(Provided text)
* * *
Re: "Hollywood hacking bill" / RFF Reply & Links

From: Nancy Willard <nwillard[_at_]OREGON.UOREGON.EDU>
Date: Fri, 27 Sep 2002 03:58:58 -0700


All of which brings to mind an editorial that Valenti wrote shortly after the Columbine shootings where he suggested that media violence should not be considered to blame, rather society (and who is the major transmitter of society values???). He suggested that elementary students should have a half hour lesson every day addressing "what is right, and what is wrong."

I have often pondered how much better off we would be as a society of some corporate executives would spend a mere 30 minutes a week pondering what is right and what is wrong about the business decisions they are considering.

Nancy

Nancy Willard, M.S., J.D.

Center for Advanced Technology in Education University of Oregon, College of Education E-mail: nwillard[_at_]oregon.uoregon.edu
URL: http://netizen.uoregon.edu

Responsible Netizen Institute
URL:http://responsiblenetizen.org

Richard Forno wrote:

> The way the bill reads, ANY copyright holder can take action - big or small.
> I routinely copyright my e-mails and of course my articles -- so technically
> I could come after you if I suspect you had my copyrighted material on your
> system. Not that I would, but I could under Berman's Bill. :)
>
> Berman's POS bill was so broadly written that in a surprising move, the day
> it was introduced, MPAA's King Jack Valenti had to back away from his
> typical fanatical antipiracy rhetoric, saying "we need to work with the Hill
> more" on the bill......to his credit, he realized how broad this bill is and
> that it went far beyond what Hollywood's lobbyists intended. Of course,
> RIAA's Queen Hillary Rosen was all-too-quick to jump and praise Berman while
> signing the check for his monthly "we own you" payment.
* * *
(Exercise data)
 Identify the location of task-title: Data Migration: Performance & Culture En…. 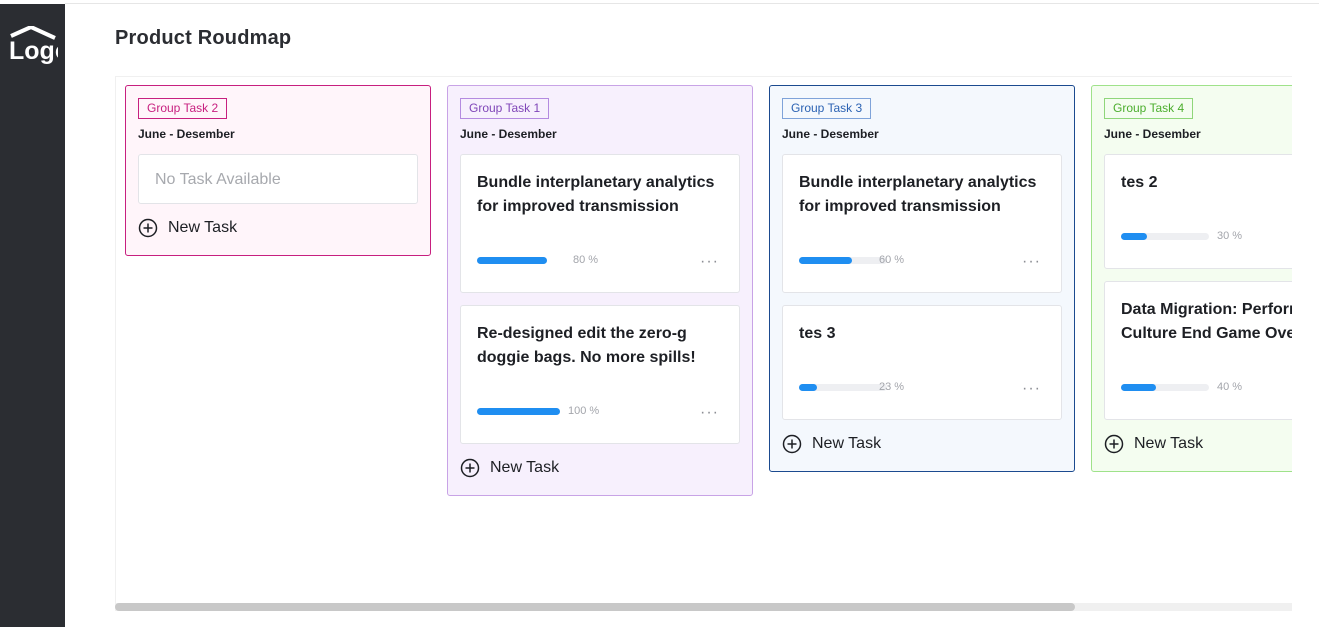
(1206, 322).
* * *
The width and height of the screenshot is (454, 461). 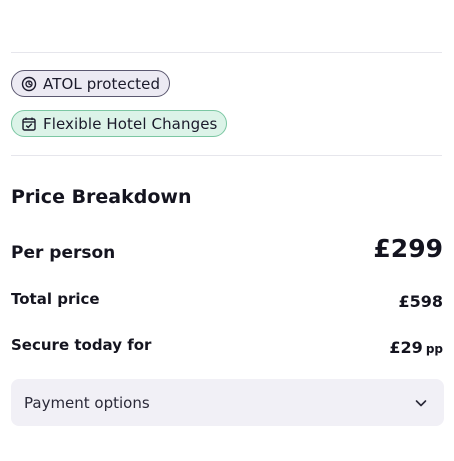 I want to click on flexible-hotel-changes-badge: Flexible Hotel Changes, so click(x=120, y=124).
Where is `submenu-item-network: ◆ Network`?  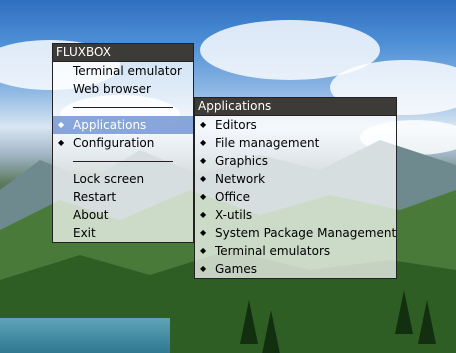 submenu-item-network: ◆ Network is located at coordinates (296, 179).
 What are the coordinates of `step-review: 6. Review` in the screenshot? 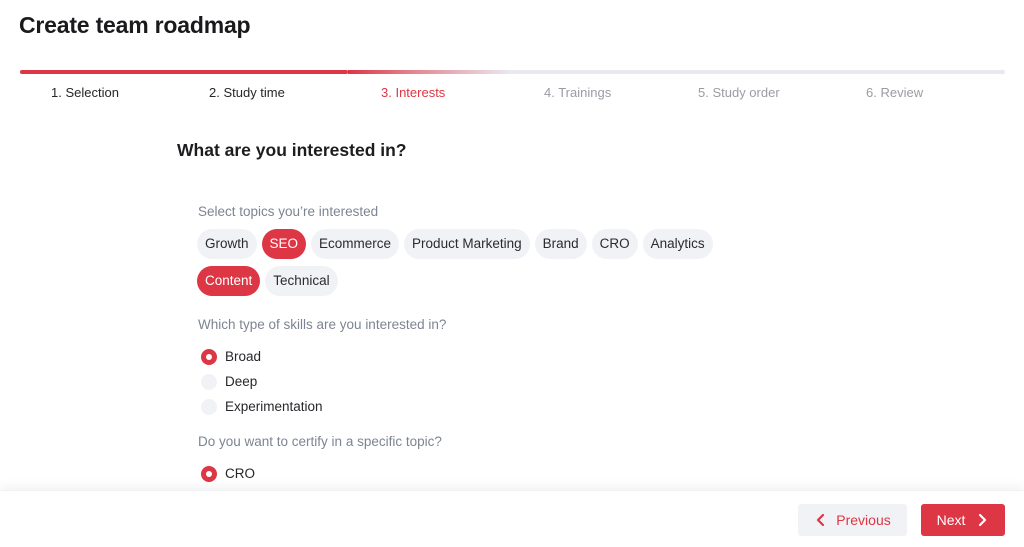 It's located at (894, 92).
* * *
(What to do)
A – Rewrite the paragraph of the email reply that begins "All of which brings to mind" in shorter form, keeping its main facts.
B – Rescale the part of the listing that opens with the line containing "Identify the location" and closes with the line containing "(1206, 322).", including both of those lines. Reproduce these lines only, requests included, with every coordinate in the answers multiplied by 0.5 and rounded to a whole number, halves rounded up, and leave the pictures out.

(Task-by-task outputs)
A – After the Columbine shootings, Valenti wrote an editorial arguing that society, not media violence, was to blame. He proposed a daily half-hour lesson for elementary students on "what is right, and what is wrong."

B –
 Identify the location of task-title: Data Migration: Performance & Culture En…. 
(603, 161).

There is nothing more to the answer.